**Required action:** Search the data for the string "chevron", and report each line where it is found.

**Information supplied:**
[Start of section]
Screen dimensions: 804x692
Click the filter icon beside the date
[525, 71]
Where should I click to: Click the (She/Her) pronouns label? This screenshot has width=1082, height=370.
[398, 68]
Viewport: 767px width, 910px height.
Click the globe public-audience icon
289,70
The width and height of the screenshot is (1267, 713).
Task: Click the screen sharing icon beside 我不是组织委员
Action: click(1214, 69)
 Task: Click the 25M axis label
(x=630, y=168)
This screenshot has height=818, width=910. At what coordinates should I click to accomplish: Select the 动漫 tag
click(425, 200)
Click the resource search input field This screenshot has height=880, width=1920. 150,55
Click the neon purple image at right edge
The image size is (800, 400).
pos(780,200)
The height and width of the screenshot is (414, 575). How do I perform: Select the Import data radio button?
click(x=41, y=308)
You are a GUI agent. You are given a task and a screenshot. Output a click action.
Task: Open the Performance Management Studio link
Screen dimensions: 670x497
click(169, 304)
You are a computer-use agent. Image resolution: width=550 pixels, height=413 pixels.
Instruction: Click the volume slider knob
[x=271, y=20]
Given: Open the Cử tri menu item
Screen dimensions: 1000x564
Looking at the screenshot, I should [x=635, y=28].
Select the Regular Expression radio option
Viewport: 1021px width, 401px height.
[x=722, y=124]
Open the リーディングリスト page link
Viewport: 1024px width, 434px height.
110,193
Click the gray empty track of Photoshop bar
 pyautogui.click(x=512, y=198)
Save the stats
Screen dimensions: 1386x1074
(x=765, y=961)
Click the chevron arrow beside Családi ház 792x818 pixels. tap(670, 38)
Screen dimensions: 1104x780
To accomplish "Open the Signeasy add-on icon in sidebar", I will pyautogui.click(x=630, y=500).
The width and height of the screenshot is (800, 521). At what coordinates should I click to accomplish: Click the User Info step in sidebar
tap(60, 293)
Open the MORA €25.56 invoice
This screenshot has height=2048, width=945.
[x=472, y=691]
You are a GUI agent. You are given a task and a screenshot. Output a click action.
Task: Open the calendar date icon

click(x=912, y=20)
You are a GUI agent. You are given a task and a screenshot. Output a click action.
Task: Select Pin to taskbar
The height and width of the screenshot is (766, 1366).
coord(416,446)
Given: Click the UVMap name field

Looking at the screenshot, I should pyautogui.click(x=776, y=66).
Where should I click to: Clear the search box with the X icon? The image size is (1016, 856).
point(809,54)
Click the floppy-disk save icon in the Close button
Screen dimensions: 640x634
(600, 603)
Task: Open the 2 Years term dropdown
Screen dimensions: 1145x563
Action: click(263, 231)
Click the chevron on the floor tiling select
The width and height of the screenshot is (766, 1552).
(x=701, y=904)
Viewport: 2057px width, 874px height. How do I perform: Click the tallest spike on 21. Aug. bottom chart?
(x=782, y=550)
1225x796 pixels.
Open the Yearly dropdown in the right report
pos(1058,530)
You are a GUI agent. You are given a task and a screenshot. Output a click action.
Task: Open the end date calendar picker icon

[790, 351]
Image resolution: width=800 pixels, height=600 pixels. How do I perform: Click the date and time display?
[End of section]
**Solution:**
Click the chevron arrow beside Családi ház 792x818 pixels. tap(670, 38)
Click the chevron on the floor tiling select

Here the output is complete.